_DIRECTIONS_
The answer should consist of all the records, copied exactly.

_GIVEN ENTRIES_
::::
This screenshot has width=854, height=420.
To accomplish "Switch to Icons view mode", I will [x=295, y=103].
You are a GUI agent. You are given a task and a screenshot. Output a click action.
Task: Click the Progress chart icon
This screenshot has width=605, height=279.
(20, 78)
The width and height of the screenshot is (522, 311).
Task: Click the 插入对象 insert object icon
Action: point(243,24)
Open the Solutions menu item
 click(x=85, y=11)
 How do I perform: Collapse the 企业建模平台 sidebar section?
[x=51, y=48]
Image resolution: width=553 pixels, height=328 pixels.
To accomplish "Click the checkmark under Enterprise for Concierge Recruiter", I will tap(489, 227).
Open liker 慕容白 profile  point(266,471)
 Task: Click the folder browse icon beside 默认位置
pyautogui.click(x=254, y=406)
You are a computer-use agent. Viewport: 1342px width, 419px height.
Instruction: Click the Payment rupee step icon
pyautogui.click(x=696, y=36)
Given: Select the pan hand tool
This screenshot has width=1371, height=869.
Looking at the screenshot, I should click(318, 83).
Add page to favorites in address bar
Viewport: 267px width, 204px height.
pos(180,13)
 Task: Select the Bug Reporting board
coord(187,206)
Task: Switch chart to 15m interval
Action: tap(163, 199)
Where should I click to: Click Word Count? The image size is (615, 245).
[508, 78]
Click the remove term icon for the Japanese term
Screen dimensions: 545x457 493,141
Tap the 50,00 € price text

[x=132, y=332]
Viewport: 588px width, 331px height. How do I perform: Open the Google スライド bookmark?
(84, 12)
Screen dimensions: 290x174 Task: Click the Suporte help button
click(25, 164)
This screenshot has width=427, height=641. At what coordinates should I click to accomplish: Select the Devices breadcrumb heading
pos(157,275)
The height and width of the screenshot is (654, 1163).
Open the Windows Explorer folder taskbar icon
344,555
::::
_RESULT OF THIS TASK_
This screenshot has width=854, height=420.
To accomplish "Switch to Icons view mode", I will [x=295, y=103].
You are a GUI agent. You are given a task and a screenshot. Output a click action.
Task: Click the Progress chart icon
This screenshot has width=605, height=279.
(20, 78)
The width and height of the screenshot is (522, 311).
Task: Click the 插入对象 insert object icon
Action: point(243,24)
Open the Solutions menu item
 click(x=85, y=11)
 How do I perform: Collapse the 企业建模平台 sidebar section?
[x=51, y=48]
Image resolution: width=553 pixels, height=328 pixels.
To accomplish "Click the checkmark under Enterprise for Concierge Recruiter", I will tap(489, 227).
Open liker 慕容白 profile  point(266,471)
 Task: Click the folder browse icon beside 默认位置
pyautogui.click(x=254, y=406)
You are a computer-use agent. Viewport: 1342px width, 419px height.
Instruction: Click the Payment rupee step icon
pyautogui.click(x=696, y=36)
Given: Select the pan hand tool
This screenshot has width=1371, height=869.
Looking at the screenshot, I should click(318, 83).
Add page to favorites in address bar
Viewport: 267px width, 204px height.
pos(180,13)
 Task: Select the Bug Reporting board
coord(187,206)
Task: Switch chart to 15m interval
Action: tap(163, 199)
Where should I click to: Click Word Count? The image size is (615, 245).
[508, 78]
Click the remove term icon for the Japanese term
Screen dimensions: 545x457 493,141
Tap the 50,00 € price text

[x=132, y=332]
Viewport: 588px width, 331px height. How do I perform: Open the Google スライド bookmark?
(84, 12)
Screen dimensions: 290x174 Task: Click the Suporte help button
click(25, 164)
This screenshot has width=427, height=641. At what coordinates should I click to accomplish: Select the Devices breadcrumb heading
pos(157,275)
The height and width of the screenshot is (654, 1163).
Open the Windows Explorer folder taskbar icon
344,555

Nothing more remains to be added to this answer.